The world's largest money manager, BlackRock, expects climate change will lead to a fundamental reshaping of finance the likes of which the world has never seen, and a significant reallocation of capital is set to take place "sooner than most anticipate," according to its CEO Larry Fink. "Climate change has become a defining factor in companies' long-term prospects," he wrote in an early 2020 letter to investors.

BlackRock and Bank of America are among the major financial players that have taken steps in recent years to limit exposure to coal operations.

The climate crisis is a business opportunity as well as a serious risk for large banks.
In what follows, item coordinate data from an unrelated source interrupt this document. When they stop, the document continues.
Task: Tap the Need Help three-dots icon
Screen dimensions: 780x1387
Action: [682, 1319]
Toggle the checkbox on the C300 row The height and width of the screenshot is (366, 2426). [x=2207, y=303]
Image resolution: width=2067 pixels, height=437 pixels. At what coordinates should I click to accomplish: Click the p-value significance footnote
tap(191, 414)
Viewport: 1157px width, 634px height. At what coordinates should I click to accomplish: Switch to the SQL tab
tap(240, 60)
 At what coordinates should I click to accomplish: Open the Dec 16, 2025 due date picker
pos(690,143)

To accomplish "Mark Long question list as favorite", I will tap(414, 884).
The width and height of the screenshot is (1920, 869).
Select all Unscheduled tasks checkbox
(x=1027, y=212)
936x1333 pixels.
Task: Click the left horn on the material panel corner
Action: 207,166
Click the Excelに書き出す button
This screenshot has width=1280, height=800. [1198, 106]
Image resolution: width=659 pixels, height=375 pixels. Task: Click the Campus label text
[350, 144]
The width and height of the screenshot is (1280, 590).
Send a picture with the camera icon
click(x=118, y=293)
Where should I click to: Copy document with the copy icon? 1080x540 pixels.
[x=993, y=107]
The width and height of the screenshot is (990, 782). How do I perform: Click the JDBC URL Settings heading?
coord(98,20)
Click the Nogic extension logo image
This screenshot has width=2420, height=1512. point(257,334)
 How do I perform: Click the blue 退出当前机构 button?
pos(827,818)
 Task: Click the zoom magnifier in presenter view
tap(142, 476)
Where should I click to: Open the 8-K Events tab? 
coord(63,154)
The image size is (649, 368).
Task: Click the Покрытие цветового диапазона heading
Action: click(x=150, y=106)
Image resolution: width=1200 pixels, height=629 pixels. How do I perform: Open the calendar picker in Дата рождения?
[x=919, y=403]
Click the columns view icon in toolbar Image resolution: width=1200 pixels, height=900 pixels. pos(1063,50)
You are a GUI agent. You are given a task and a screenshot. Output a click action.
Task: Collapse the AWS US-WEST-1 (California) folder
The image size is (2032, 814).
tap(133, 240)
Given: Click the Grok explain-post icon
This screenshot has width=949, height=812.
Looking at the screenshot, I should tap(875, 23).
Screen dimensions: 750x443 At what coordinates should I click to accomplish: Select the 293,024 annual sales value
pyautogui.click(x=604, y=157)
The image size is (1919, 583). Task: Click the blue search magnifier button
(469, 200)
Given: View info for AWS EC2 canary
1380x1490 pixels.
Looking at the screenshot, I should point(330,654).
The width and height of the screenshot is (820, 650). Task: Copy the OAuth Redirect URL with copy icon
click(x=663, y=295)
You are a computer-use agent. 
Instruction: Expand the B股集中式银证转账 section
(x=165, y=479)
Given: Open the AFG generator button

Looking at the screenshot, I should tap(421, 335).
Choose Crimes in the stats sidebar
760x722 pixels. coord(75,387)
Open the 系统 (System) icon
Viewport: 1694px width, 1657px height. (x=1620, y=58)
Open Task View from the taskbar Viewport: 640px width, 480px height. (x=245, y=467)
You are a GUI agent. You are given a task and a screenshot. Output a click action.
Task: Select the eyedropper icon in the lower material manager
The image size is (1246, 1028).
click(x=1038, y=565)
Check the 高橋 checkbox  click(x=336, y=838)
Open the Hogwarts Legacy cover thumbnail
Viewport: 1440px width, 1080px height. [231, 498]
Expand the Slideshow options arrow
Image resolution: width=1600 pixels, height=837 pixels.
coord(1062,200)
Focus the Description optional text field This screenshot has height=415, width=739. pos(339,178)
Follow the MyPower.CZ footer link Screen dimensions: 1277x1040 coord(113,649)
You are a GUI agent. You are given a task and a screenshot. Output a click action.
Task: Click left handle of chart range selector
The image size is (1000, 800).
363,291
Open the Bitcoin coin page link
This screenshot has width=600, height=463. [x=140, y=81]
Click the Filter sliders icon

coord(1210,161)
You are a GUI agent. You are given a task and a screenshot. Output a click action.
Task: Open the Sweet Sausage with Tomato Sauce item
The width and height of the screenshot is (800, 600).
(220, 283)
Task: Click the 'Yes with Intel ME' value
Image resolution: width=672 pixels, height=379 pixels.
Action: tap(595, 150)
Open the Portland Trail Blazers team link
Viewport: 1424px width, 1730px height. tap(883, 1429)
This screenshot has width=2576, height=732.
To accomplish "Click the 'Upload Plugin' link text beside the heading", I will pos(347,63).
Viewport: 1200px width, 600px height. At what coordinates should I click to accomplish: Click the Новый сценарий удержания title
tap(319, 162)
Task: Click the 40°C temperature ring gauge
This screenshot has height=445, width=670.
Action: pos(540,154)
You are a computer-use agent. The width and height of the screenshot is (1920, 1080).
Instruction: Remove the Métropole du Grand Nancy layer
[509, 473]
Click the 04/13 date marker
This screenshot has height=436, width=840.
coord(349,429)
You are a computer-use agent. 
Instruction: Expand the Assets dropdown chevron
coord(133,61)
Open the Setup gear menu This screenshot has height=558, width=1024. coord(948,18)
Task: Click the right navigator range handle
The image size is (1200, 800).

"There are significant business opportunities to invest in green energy, low-carbon producing products, not just talking about solar. ... There are thousands of opportunities, trillions of dollars to be made, and it's critical for the banks to look at these opportunities," Ceres' Rothstein said. 

Even with some banks already taking steps in the right direction, building resilience and adaptability to prevent another global crisis are key and require urgent action. 

"We appreciate what several of the large banks are doing in different ways, but we have to move forward faster and in a more unified way. It has to be consistent disclosure across all the banks, and we hope that all institutions, banks, insurance companies, investors come up with a Paris aligned plan and get us to a plan that reaches the goals the U.N. has set out," Rothstein said.